**AIM OF THE EXERCISE:**
Say whether each statement below agrees with the text on Diego Bossio, answering yes or no and quoting the words from the text that decide it: (a) Bossio earned his economics degree at the University of Buenos Aires in 2002. (b) Bossio was born in Mendoza. (c) Bossio led ANSES until 2019.

**SELECTED TEXT:**
Diego Luis Bossio (born September 9, 1979) is an Argentine economist and politician. He was executive director of ANSES, the national social insurance agency, from 2009 to 2015. Bossio also served as National Deputy for Buenos Aires Province, from 2015 to 2019.

Early life and career
Bossio was born in Tandil, Buenos Aires Province. He enrolled at the University of Buenos Aires, and earned a degree in Economics in 2002. He married the former Valeria Loria, and they had one daughter. He joined the Fundación Contemporánea, a think tank, and was brought on by economist Aldo Abraham as a member of his Exante consulting firm. He later served as policy adviser to Mendoza Senator Celso Jaque. Bossio entered public service as the Secretary of Public Management, a key policy advisory position, to Jaque upon the latter's election as governor in 2007.

Entries for finding words and elements
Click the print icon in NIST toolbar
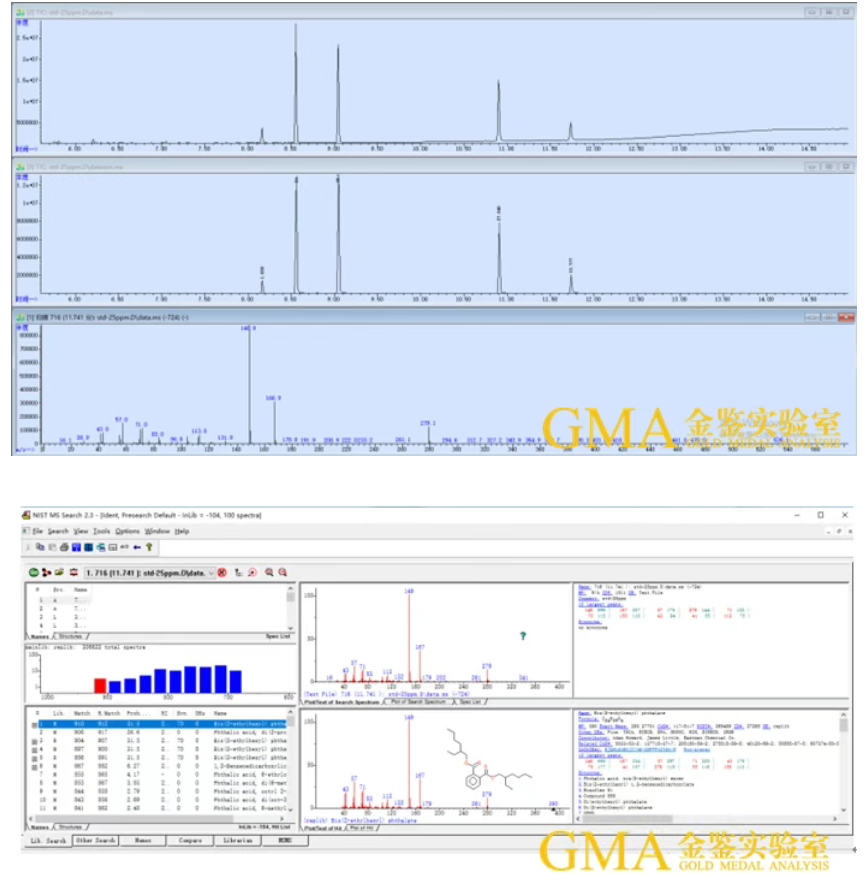This screenshot has width=865, height=875. tap(62, 547)
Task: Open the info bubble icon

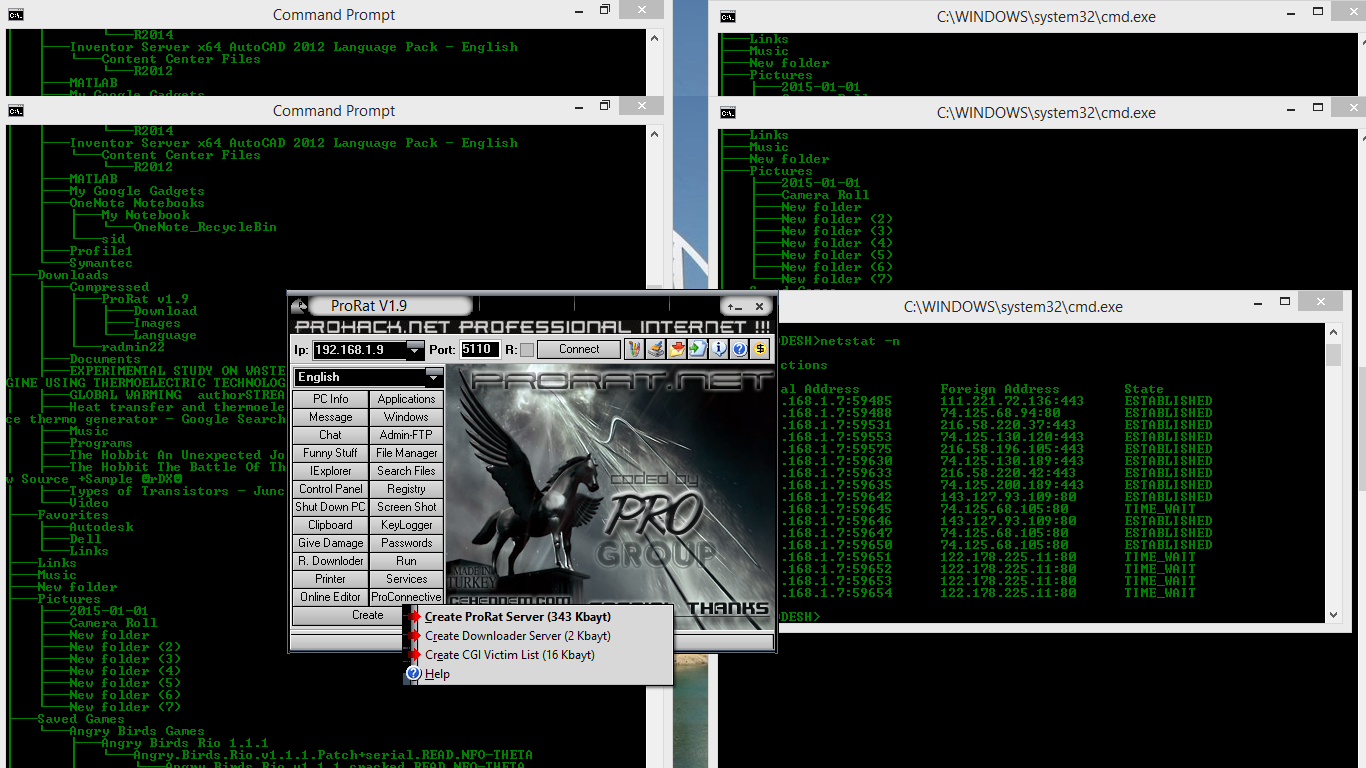Action: tap(718, 350)
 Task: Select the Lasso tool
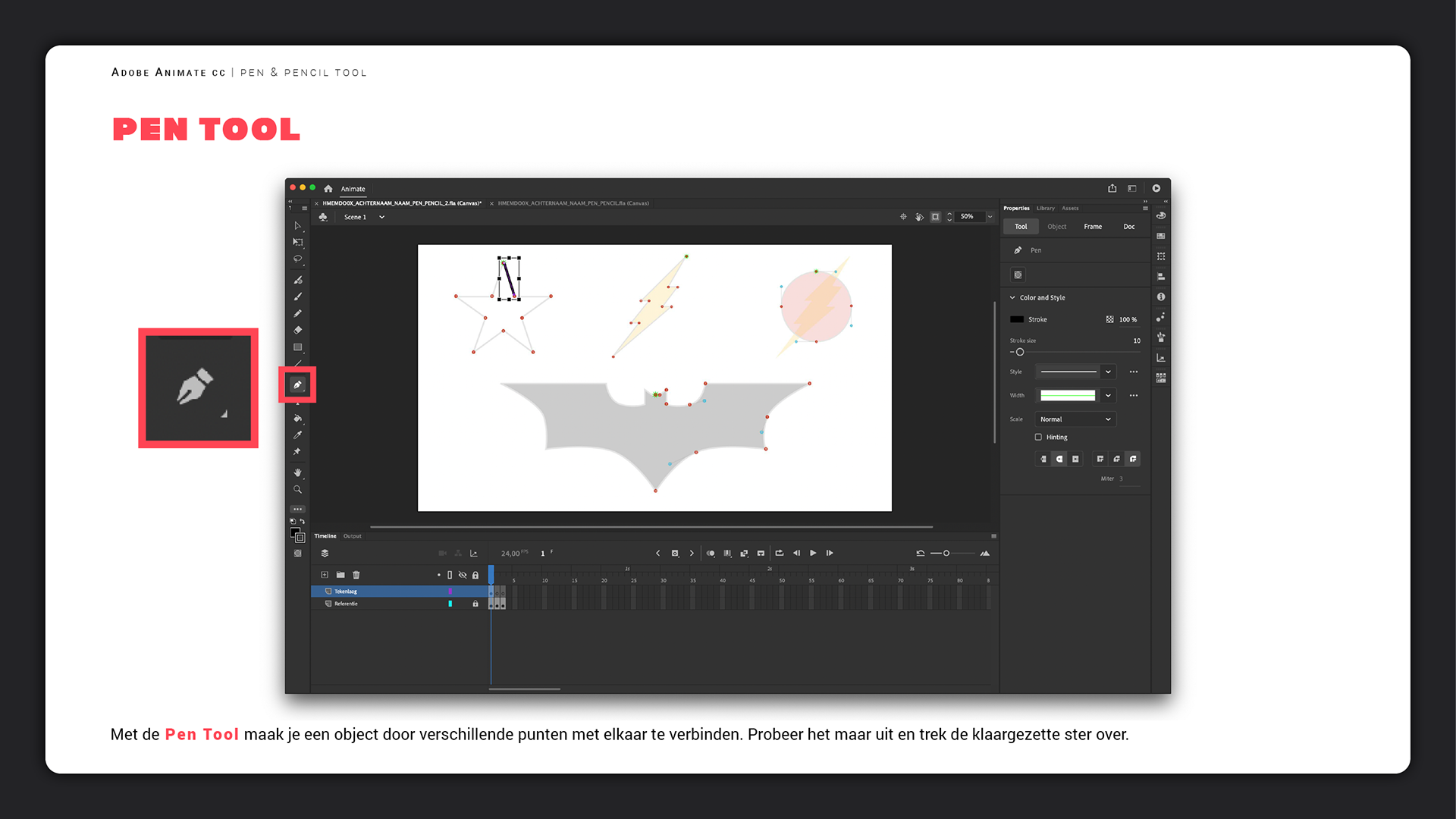coord(297,259)
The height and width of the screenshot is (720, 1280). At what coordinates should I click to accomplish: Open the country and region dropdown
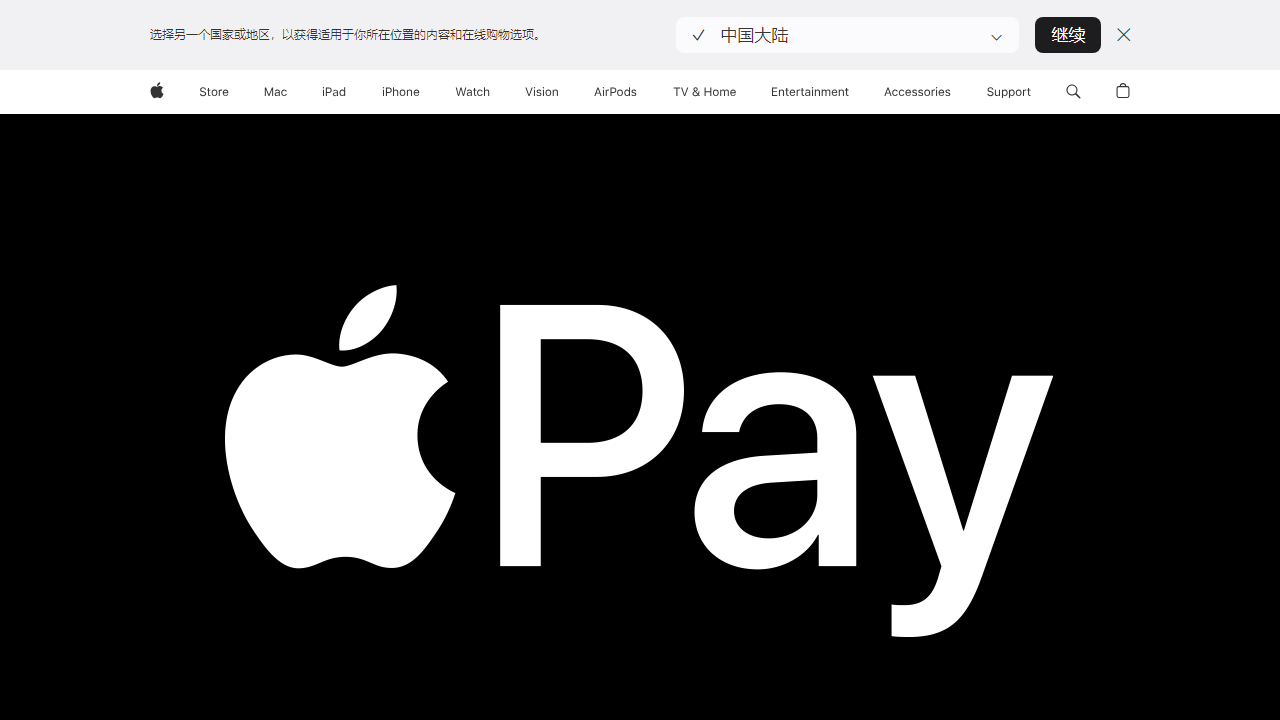pos(847,34)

**OUTPUT FOR THIS TASK:**
(a) Yes: "He enrolled at the University of Buenos Aires, and earned a degree in Economics in 2002."
(b) No: "Bossio was born in Tandil, Buenos Aires Province."
(c) No: "He was executive director of ANSES, the national social insurance agency, from 2009 to 2015."